Pak Rupee plunges to all time low at 133.6 against Dollar ahead of IMF bailout plan

The IMF has called on Pakistan’s new government to act fast to stabilize its teetering economy, warning growth will likely slow and inflation rise. Above, Pakistani woman receives charity food at the Bari Imam shrine in Islamabad. (AFP)
  • Pak Rupee is still overvalued, might undergo another 5 percent devaluation to PKR 140, say financial experts
  • Pakistan needs $8 billion to service its debts and $28 billion to run its financial affairs for the current year

KARACHI: Pakistan has devalued its national currency, the Pakistani Rupee (PKR), for the fifth time since December 2017, as the country faces mounting pressure over external payments amid diminishing foreign-exchange reserves.
“Today, the exchange rate in the interbank market closed at PKR 133.64 to the US dollar, against the previous day’s closing of PKR 124.27 to the US dollar,” the State Bank of Pakistan said on October 9. “This movement broadly reflects the current-account dynamics and also the demand-supply gap in the foreign-exchange market.
“Although the current-account deficit narrowed in August 2018, a consistent increase in the oil-import bill, on account of rising international oil prices, has exerted pressure in the foreign-exchange market.”
Pakistan has, after much delay, finally decided to approach the International Monetary Fund for help, but the rupee is expected to remain under further pressure this week, with currency experts predicting that a sixth round of devaluation is inevitable as a prerequisite for IMF assistance.
“The rupee was overvalued as compared with dollar and the correction was overdue,” said Zeeshan Afzal, executive director of research at Insight Securities. “It is no coincidence that the rupee devaluation has come at a time when Pakistan has formally announced an approach to the IMF for a bailout package.”
Pakistani Finance Minister Asad Umar on Monday announced the country will approach the IMF for assistance, after foreign-exchange reserves declined to $8.4 billion by September 28.
Information Minister Fawad Chaudhry on Tuesday said turning to the IMF was a “difficult decision.”
He told guests at an event in Islamabad: “The country’s remaining reserves can only serve for one month and 16 days, while the country needs $8 billion for debt servicing.
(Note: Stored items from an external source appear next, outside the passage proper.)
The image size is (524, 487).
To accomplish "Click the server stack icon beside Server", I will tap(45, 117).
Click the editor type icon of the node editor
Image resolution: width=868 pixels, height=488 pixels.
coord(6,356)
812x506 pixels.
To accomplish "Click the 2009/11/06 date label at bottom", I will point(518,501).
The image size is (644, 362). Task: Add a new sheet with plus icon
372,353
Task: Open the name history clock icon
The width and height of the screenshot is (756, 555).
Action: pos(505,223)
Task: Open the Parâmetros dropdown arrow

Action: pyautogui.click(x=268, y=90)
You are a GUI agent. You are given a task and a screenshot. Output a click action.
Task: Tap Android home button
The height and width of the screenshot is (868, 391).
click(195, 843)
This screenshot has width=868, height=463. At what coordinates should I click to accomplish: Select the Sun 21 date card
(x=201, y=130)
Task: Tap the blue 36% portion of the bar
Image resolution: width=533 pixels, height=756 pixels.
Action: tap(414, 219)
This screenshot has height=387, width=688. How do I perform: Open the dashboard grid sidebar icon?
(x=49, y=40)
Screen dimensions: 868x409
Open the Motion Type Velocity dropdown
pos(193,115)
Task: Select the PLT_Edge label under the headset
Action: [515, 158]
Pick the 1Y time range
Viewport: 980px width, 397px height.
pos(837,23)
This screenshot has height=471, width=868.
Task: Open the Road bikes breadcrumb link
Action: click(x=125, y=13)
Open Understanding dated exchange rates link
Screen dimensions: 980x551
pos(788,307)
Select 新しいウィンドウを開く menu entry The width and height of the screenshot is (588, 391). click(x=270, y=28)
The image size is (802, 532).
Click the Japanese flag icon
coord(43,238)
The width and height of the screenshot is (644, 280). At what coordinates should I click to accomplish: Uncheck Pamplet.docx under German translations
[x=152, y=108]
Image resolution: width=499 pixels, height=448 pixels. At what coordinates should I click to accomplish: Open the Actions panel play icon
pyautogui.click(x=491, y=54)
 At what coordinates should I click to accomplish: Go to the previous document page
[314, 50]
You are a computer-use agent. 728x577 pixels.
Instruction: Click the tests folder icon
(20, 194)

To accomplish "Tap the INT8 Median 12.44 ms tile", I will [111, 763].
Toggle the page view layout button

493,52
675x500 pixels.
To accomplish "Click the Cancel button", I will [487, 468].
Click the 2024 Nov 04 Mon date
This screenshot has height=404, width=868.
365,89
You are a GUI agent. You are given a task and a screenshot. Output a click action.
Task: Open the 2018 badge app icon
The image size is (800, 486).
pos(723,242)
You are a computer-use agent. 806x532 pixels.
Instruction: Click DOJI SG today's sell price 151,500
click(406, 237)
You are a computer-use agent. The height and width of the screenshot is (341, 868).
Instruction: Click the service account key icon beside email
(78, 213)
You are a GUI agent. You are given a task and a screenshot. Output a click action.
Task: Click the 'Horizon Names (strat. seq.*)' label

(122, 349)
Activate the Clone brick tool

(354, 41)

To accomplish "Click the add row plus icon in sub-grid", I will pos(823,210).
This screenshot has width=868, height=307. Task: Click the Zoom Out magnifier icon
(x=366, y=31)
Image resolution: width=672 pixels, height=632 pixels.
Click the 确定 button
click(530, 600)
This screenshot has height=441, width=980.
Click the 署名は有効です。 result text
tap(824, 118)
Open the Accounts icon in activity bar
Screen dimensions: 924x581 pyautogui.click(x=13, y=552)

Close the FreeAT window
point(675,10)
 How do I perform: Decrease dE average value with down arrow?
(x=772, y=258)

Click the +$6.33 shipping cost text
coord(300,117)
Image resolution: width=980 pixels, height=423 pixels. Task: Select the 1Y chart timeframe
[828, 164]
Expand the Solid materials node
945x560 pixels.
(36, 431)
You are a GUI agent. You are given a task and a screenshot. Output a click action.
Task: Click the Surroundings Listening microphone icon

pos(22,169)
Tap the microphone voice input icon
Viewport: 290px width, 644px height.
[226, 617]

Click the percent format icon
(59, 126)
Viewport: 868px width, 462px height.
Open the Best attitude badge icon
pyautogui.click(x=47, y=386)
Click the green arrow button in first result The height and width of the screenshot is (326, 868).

We need $28 billion to run the country for this year.”
However, experts believe that the country’s growth will slow after an IMF intervention.
“The IMF program will come with specific external, fiscal and monetary measures that are likely to slow gross domestic product growth to about 4 to 4.5 percent,” said Saad Hashmey, an analyst at Topline Securities.
The Pakistan stock market reacted strongly to the government’s decision to opt for an IMF program for stabilization and economic recovery, with the benchmark KSE 100 index recovering 606 points.
“Oil and banking stocks outperformed on surging global oil prices and higher banking spreads,” said Ahsan Mehanti, chief executive of Arif Habib Group. “The auto, steel and cement sectors underperformed on a weak earnings outlook, record rupee depreciation and the likely curtailment of China-Pakistan Economic Corridor projects. Late-session buying on likely economic stability post-IMF bailout played a catalyst role in a bullish close.”
This is the fifth round of rupee devaluations since December last year. The government has devalued the currency from PKR 105 against the dollar on December 8, 2017, to PKR 135 on October 09, 2018, making it 27 percent weaker.
“We expect that the currency will further depreciate by up to 5 percent before the country goes to the IMF program,” Afzal said.
Fahad Irfan, head of research at Alfalah Securities, said: “We see the rupee further depreciating to PKR 140 against (the dollar) because the pace of depletion of foreign-exchange reserves is accelerating.”
that the rupee was not adjusted with a basket of other currencies when peer countries took corrective measures, which is why it remains under pressure.
As the devaluation is expected to increase inflationary pressure, analysts expect the State Bank of Pakistan will increase its interest rate from the current 8.5 percent in the next monetary policy announcement.
Junaid Esmail Makda, president of the Karachi Chamber of Commerce and Industry, expressed deep concerns about the serious devaluation of rupee against dollar, saying it will have a devastating effect on all segments of society, particularly middle- and lower-income groups, with the poor likely to particularly suffer as a result of rising inflation.
The central banks said it will continue to closely monitor foreign-exchange markets and stands ready to ensure stability in the financial markets and curb the emergence of speculative pressures.